Investing.com – The U.S. dollar rose slightly on Wednesday, while the Japanese yen fell after the Bank of Japan tried to calm troubled waters by signaling it would not raise interest rates again while markets remain volatile.

At 04:25 ET (09:25 GMT), the dollar index, which tracks the greenback against a basket of six other currencies, was up 0.3% at 103.037, pulling further away from a seven-month low hit on Monday.

Dollar rises after heavy losses

The dollar rose slightly on Wednesday, helped in part by a weaker yen and amid some bets that U.S. economic growth will not deteriorate as sharply as markets had feared.

The dollar was hit hard by fears of a recession in the United States after a series of weak readings on the labor market, which reinforced bets that the US Federal Reserve will be forced to cut interest rates more than initially expected.

However, traders have adjusted their expectations for Fed cuts as the week has progressed, with markets now pricing in a 70% chance of the Fed cutting rates by 50 basis points in September, according to the CME FedWatch tool, compared to an 85% chance the day before.

“Market stress is significantly higher than last week,” Goldman Sachs analysts said in a note, but “our Financial Stress Index suggests that there has not yet been any serious market disruptions that would force policymakers to intervene.”

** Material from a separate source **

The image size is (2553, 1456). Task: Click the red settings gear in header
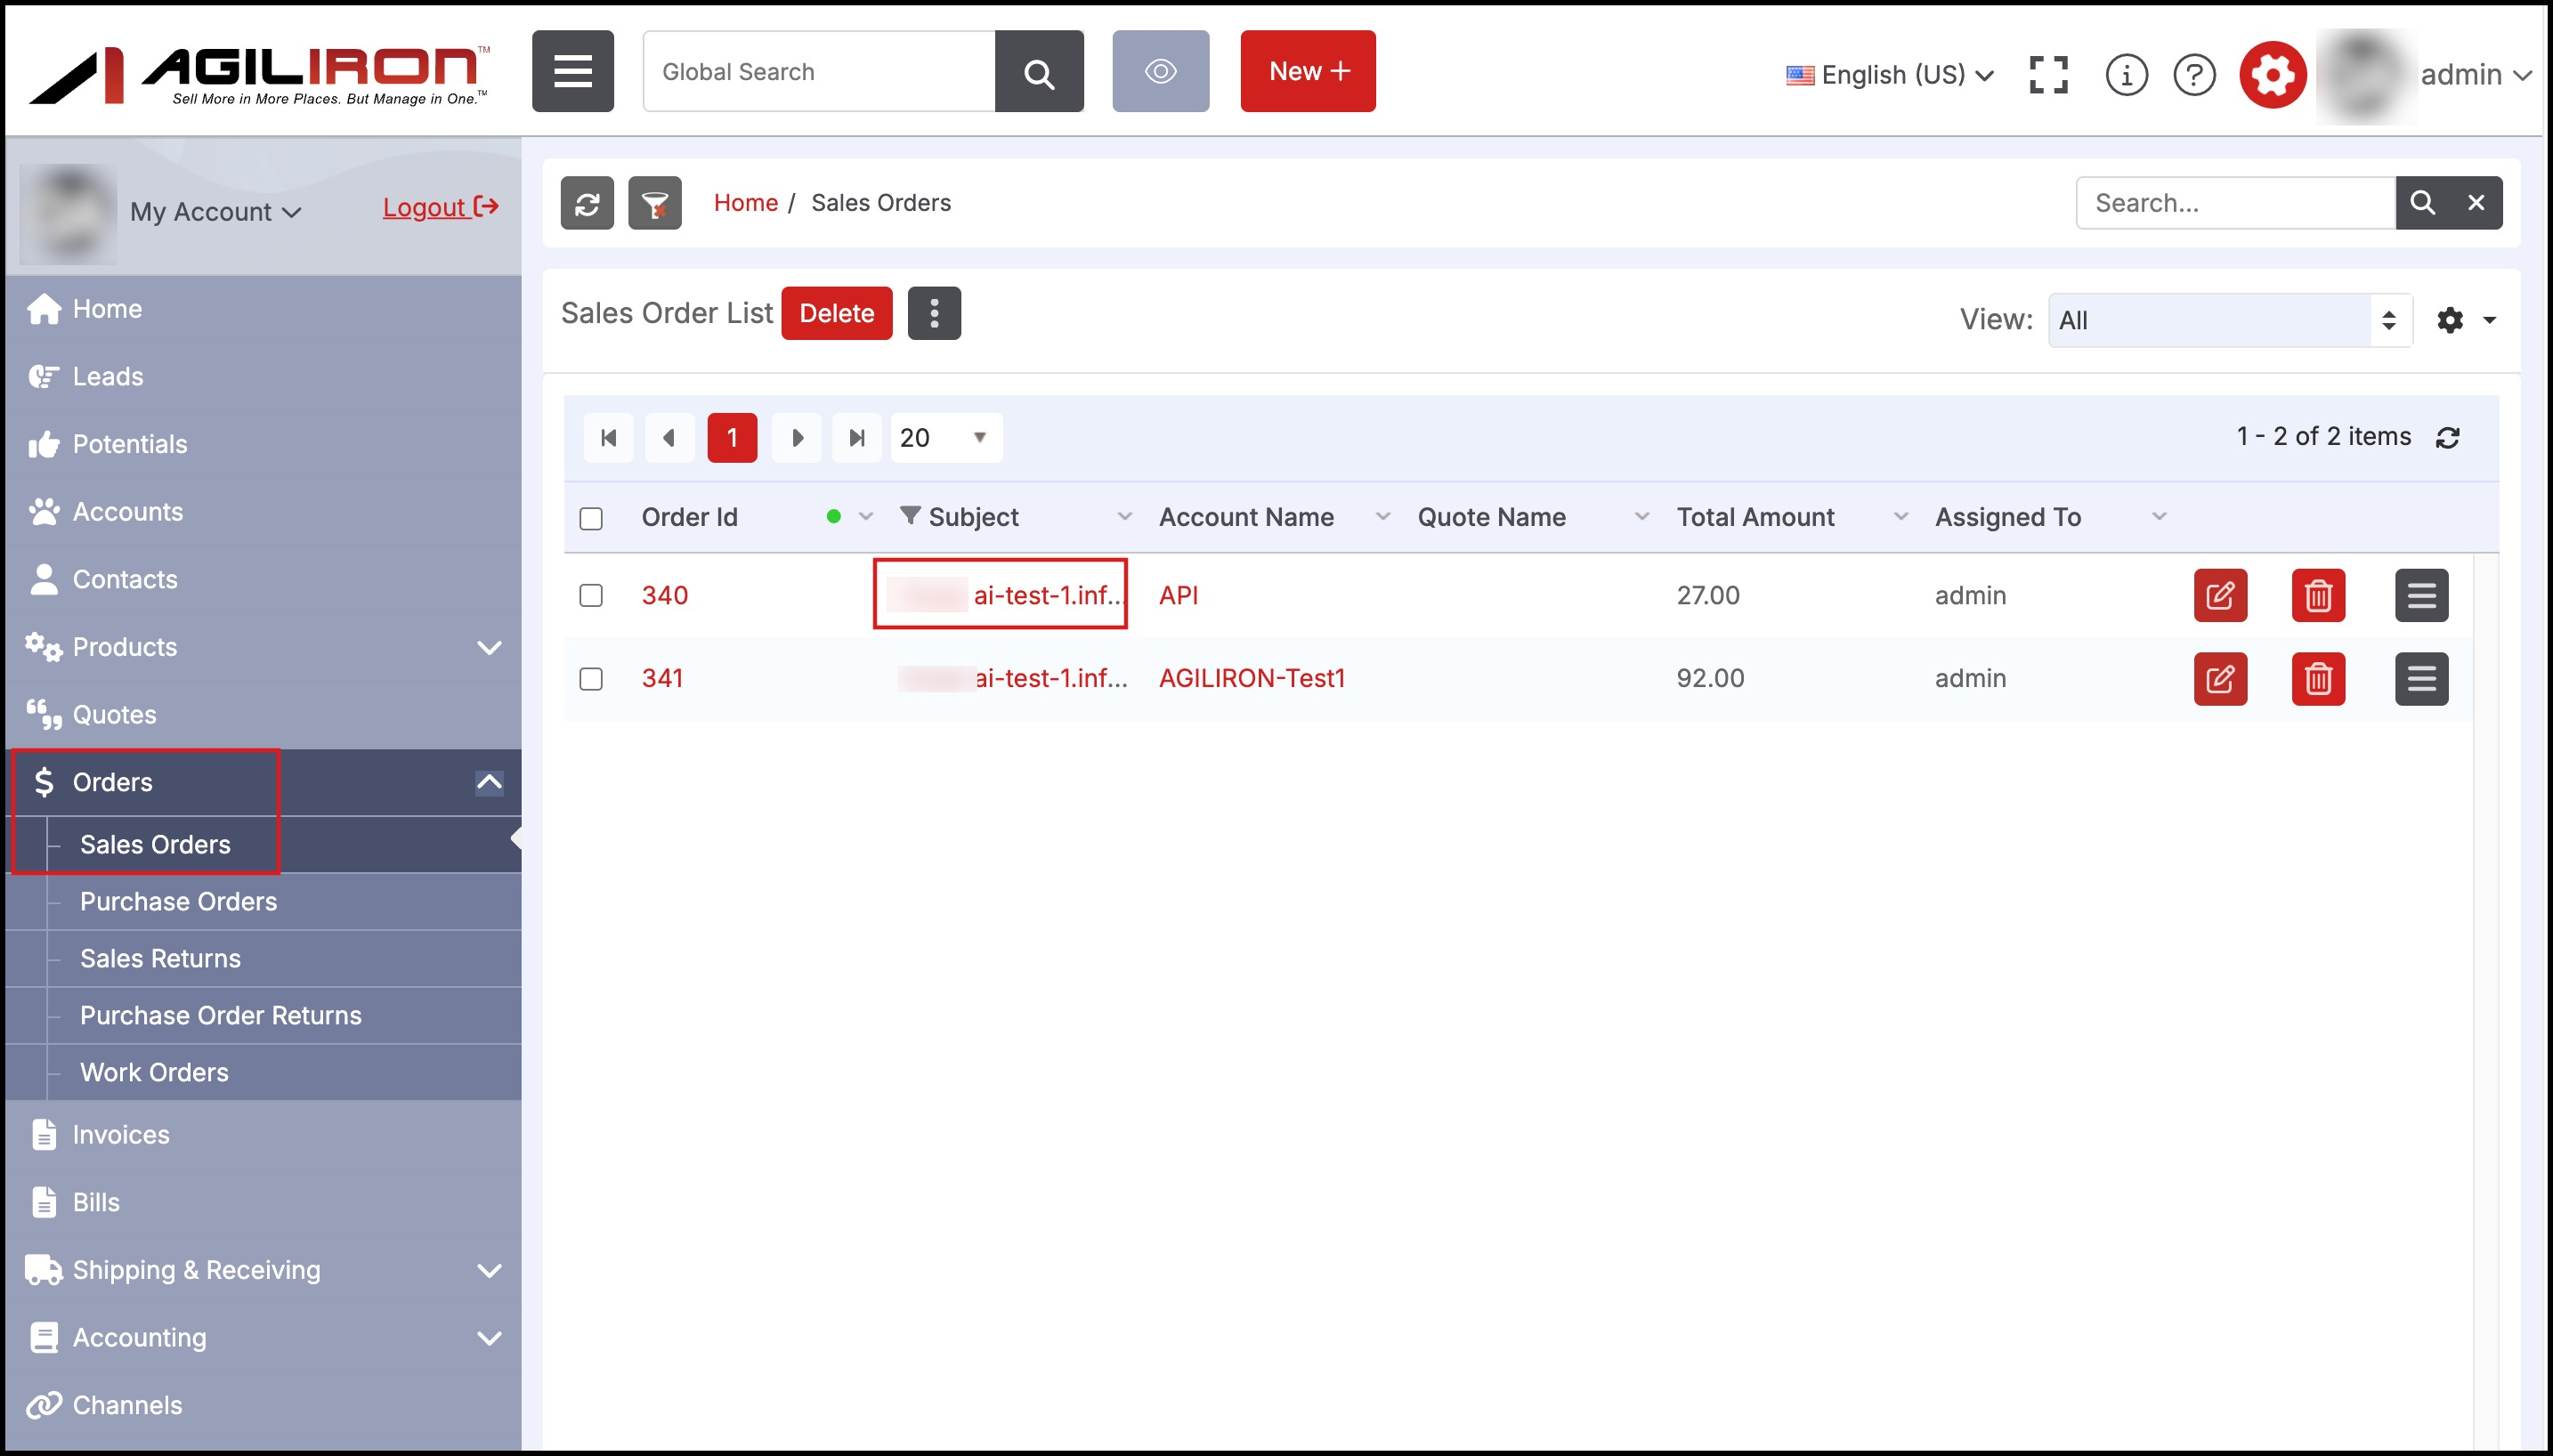tap(2272, 74)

Euro and pound in tight ranges

In Europe, the pound fell 0.1% to 1.0918, retreating further from Monday’s seven-month high of 1.1009 as the dollar rose.

The pound (dollar) rose 0.2% to 1.2708, but it is still not far from the five-week low it hit in the previous session.

Data released earlier on Wednesday showed that the British economy grew stronger than previously thought in 2022.

The Office for National Statistics said on Wednesday it now believes the UK economy will grow by 4.8% in 2022, up from a previous estimate of 4.3%.

Yen falls sharply after rate hike chances downplayed

In Asia, the Japanese yen rose 2.2% to 147.47, with the yen falling sharply after Bank of Japan officials downplayed expectations of a rate hike.

Bank of Japan Deputy Governor Shinichi Uchida said the bank will not raise interest rates when markets are unstable – comments that come after volatile moves in the Japanese currency.

However, the yen remained well above the 38-year lows it hit this year and is expected to find further support as Japan’s economy improves on higher wage growth.

The Chinese yuan rose 0.4% to 7.1862, with the yuan extending its losses slightly after mixed trade data.

China’s economic activity contracted more than expected in July, as the economy was disappointed after the European Union imposed steep tariffs on Chinese electric car imports earlier in July.

But the Chinese beat expectations, fueling some bets on a recovery in domestic demand.

Attention now focuses on Chinese data due later this week.